(Records of locating words and elements)

#####

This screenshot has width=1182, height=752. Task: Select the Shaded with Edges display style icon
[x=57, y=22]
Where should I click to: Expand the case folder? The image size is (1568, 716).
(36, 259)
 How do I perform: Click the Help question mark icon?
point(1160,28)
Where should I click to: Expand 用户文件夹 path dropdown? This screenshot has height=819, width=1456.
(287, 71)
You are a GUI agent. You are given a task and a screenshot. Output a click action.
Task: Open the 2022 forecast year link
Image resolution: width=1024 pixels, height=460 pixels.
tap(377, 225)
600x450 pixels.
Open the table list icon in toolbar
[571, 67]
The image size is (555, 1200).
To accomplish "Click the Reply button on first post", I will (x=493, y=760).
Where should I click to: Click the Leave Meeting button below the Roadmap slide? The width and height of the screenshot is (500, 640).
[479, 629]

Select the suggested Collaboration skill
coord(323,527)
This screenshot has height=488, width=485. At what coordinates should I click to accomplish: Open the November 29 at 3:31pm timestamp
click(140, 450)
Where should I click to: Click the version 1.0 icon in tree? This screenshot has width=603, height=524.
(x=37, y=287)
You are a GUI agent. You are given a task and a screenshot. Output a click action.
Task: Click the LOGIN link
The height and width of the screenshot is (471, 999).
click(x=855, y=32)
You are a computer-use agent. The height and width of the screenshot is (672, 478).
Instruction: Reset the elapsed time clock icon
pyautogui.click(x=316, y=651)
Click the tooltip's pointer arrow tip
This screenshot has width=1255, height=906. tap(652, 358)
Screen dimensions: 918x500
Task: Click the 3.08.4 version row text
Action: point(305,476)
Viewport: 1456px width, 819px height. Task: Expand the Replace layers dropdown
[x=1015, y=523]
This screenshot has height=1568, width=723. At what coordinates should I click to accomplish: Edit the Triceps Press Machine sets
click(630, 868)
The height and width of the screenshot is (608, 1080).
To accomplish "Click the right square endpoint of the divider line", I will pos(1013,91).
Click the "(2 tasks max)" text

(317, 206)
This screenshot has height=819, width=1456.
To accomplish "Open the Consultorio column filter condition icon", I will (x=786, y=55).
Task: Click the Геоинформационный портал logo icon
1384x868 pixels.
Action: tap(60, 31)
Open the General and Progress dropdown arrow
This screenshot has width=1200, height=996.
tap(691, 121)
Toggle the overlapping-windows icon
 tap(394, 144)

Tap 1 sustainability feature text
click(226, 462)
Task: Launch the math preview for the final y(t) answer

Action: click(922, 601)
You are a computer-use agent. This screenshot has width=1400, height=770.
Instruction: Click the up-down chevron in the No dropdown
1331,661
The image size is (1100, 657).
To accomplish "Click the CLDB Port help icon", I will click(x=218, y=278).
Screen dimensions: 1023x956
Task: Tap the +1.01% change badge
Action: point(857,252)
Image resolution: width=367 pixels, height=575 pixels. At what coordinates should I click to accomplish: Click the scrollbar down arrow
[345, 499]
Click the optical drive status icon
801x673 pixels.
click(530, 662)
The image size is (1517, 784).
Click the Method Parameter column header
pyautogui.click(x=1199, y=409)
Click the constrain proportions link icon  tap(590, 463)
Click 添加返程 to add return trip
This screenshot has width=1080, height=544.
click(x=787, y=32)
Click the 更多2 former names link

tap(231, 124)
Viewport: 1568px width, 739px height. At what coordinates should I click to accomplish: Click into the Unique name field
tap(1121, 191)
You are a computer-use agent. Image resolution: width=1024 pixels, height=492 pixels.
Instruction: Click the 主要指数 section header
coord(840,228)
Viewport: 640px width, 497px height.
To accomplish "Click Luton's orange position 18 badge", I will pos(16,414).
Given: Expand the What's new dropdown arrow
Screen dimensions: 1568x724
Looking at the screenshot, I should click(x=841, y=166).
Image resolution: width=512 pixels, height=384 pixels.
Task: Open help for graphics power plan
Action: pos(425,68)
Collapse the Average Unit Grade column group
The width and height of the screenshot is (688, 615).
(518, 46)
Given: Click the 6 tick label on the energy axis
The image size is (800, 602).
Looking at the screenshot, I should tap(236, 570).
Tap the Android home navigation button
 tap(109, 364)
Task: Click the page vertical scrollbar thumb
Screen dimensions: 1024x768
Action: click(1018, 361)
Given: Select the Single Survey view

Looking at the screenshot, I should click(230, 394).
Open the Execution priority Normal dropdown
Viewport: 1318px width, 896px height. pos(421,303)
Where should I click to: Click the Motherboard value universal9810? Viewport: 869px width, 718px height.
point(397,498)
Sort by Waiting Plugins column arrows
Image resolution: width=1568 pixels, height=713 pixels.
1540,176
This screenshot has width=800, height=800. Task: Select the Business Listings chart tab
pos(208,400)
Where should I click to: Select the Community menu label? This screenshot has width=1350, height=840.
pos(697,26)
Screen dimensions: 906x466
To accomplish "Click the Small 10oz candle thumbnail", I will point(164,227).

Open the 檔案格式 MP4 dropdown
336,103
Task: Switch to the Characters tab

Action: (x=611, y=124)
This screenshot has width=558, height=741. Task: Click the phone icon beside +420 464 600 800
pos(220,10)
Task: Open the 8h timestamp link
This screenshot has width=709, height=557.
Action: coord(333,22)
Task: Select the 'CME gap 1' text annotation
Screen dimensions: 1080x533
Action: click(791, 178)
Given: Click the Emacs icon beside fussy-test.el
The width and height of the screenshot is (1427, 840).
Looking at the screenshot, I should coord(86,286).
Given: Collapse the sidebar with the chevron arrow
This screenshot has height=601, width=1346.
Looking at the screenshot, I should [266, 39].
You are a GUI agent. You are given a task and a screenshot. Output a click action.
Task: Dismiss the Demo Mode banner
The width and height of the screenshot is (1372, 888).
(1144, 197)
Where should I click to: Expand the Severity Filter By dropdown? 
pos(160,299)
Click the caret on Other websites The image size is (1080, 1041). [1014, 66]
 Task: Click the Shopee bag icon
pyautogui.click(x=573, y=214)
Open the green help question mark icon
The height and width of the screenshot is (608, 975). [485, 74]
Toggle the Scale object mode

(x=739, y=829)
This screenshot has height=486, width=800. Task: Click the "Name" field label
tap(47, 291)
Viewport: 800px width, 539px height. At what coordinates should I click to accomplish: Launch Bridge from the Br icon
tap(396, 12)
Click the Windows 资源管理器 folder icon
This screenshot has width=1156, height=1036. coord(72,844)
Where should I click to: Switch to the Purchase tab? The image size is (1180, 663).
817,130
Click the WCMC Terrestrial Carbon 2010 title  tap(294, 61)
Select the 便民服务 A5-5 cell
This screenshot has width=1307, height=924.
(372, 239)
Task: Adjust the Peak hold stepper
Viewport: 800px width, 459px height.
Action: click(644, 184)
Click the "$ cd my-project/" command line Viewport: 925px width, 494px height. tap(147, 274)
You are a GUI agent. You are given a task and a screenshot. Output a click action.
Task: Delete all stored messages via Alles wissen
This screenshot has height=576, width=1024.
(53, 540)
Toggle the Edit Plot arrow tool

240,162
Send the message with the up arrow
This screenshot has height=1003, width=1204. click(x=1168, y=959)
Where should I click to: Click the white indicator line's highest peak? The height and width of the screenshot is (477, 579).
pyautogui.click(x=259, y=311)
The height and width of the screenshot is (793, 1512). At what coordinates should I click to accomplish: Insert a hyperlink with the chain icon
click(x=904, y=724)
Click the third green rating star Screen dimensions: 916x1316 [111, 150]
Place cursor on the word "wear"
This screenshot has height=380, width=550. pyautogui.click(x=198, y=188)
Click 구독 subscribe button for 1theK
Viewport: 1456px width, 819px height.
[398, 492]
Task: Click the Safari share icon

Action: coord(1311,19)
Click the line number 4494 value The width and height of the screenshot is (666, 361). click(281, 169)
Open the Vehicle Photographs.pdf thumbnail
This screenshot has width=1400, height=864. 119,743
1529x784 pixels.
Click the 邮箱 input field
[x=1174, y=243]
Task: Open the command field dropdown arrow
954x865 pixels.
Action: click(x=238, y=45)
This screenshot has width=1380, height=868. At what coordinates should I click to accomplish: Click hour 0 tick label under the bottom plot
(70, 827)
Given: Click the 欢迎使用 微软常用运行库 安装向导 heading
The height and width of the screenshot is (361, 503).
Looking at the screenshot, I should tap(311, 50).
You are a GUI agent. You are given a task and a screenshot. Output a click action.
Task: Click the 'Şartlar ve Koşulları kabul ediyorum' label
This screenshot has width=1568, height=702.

#####

TASK BRIEF - Retype the lines between the line containing "Toggle the Edit Plot arrow tool" and the line containing "click(x=904, y=724)", inclusive, exactly as they appear.

WRITTEN REPLY -
Toggle the Edit Plot arrow tool

240,162
Send the message with the up arrow
This screenshot has height=1003, width=1204. click(x=1168, y=959)
Where should I click to: Click the white indicator line's highest peak? The height and width of the screenshot is (477, 579).
pyautogui.click(x=259, y=311)
The height and width of the screenshot is (793, 1512). At what coordinates should I click to accomplish: Insert a hyperlink with the chain icon
click(x=904, y=724)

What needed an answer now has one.